Cricket
Lack of Spinner Vital Factor In Cup Match
(By F. F. CANE)
AN ENCOURAGING affluence of form on the first day persuaded me to make the trip to Wanganui on the second, and it was an opportunity I am glad I did not miss, for the cricket was full of incident, if the final result did disappoint.
Two factors, to my mind, largely contributed to the result. In order of importance the first was the inability of the earlier batsmen in Hawke’s Bay’s second innings to consolidate and hold themselves intact while the ground was recovering in the warm sun from the soaking it had received before the match and early on the Friday: and secondly the absence from the Hawke’s Bay side of a steady left-hand spinner who could exploit the vagaries of the pitch and take wickets at economical cost.
Time More Valuable
When Hawke’s Bay batted again shortly before lunch on Saturday, time was the essence of the contract. Two batsmen to dig themselves in irrespective of reward was the desperate need of the hour, and might well have been the turning point of the match. A stroke worth two in the morning brought four later in the day, and this was the handicap under which our leading stroke-makers laboured as they strove for a safer margin of ascendancy. In other words, had the side batted two hours later in the day and made precisely the same shots with precisely the same power and precisely the same mistakes, then, at a conservative estimate the total would have been augmented by some 30 or 40 runs, and I believe this would have been sufficient to have turned the tables against the holders.
Totty Disappoints
In the conditions, Totty was undoubtedly the bowler around which the attack should have developed on the second afternoon, but obviously he had no idea how to exploit them. In the first place he bowled far too fast, nor did he possess that control of length, direction and flight which keep the batsmen busily defending.
A spinner of the old school, by concentrating upon a spot, would in the course of half a dozen overs have created for himself a patch off which he would have become quite irresistible, but Totty had neither the capacity nor the intent for such a manoeuvre.
Once again Spence proved himself an ideal big-match cricketer. Nothing seems to perturb him. He is not a great batsman, judged in terms of orthodoxy. Neither in defence nor attack is he a purist.
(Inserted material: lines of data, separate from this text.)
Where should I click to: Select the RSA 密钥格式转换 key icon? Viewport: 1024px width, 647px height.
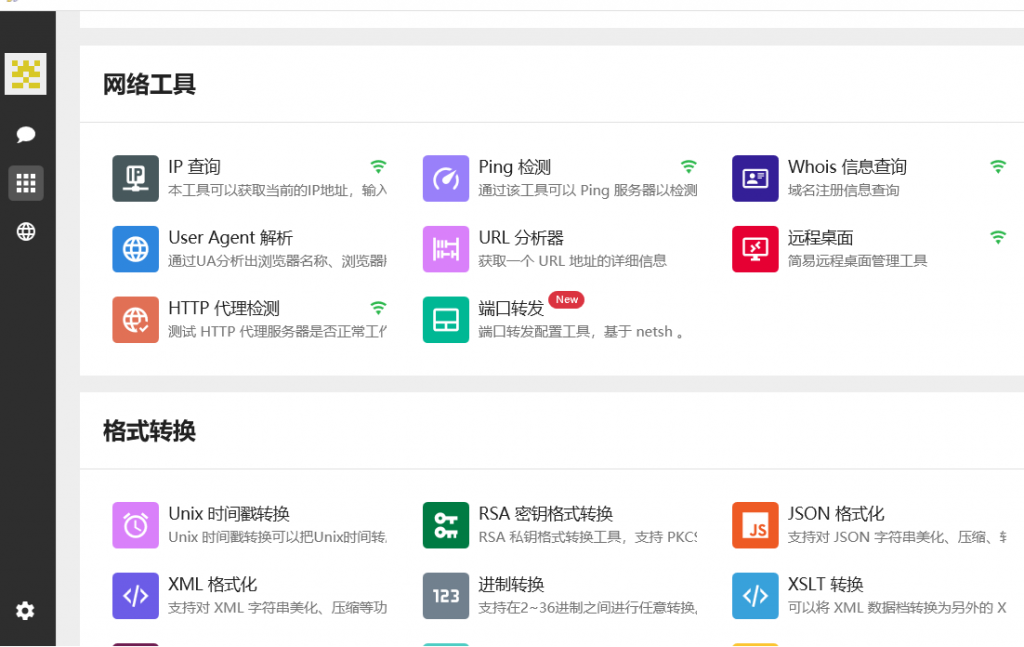[445, 525]
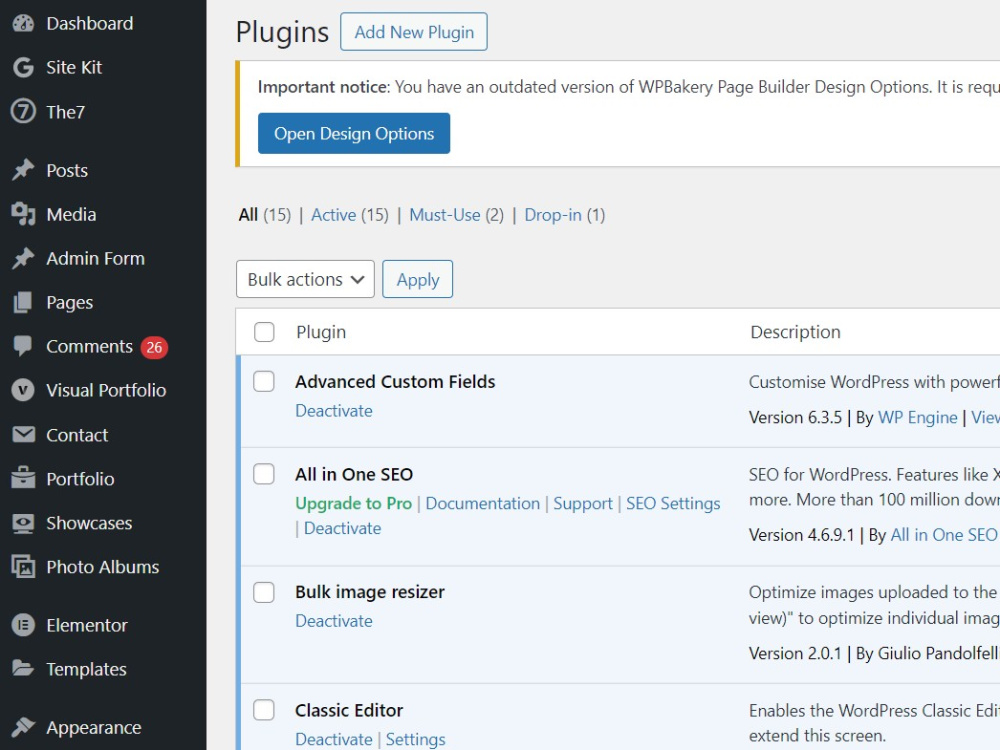Open the Appearance menu in sidebar
Image resolution: width=1000 pixels, height=750 pixels.
pos(94,728)
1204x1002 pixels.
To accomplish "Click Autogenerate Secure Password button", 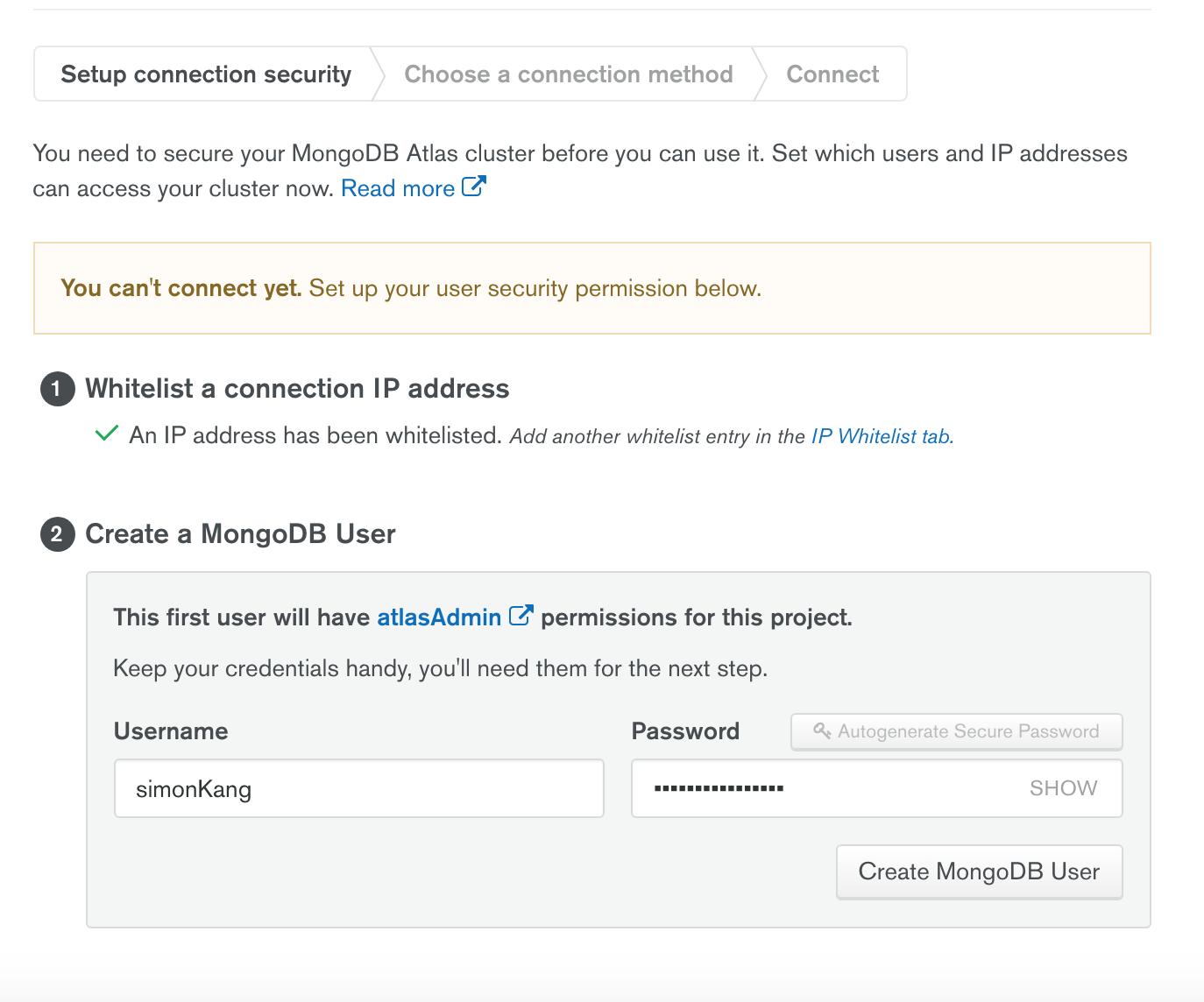I will [957, 731].
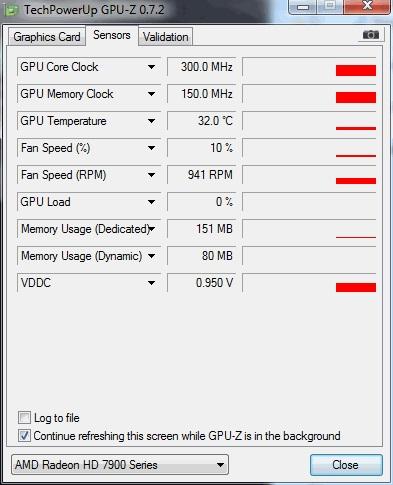Close window with the red X button

367,6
But by dint of courage and determination, and an infinite capacity to concentrate, he gets there all the same and with remarkable persistence.
Nor is he a bad show spin bowler, and if he was not quite the type for the occasion, I believe that a trial might have proved well worth while following Totty’s failure.
Both sides fielded splendidly, Hawke’s Bay excelling in the air, and taking it all in all it was a wonderful contest with the visitors vanquished but certainly not disgraced.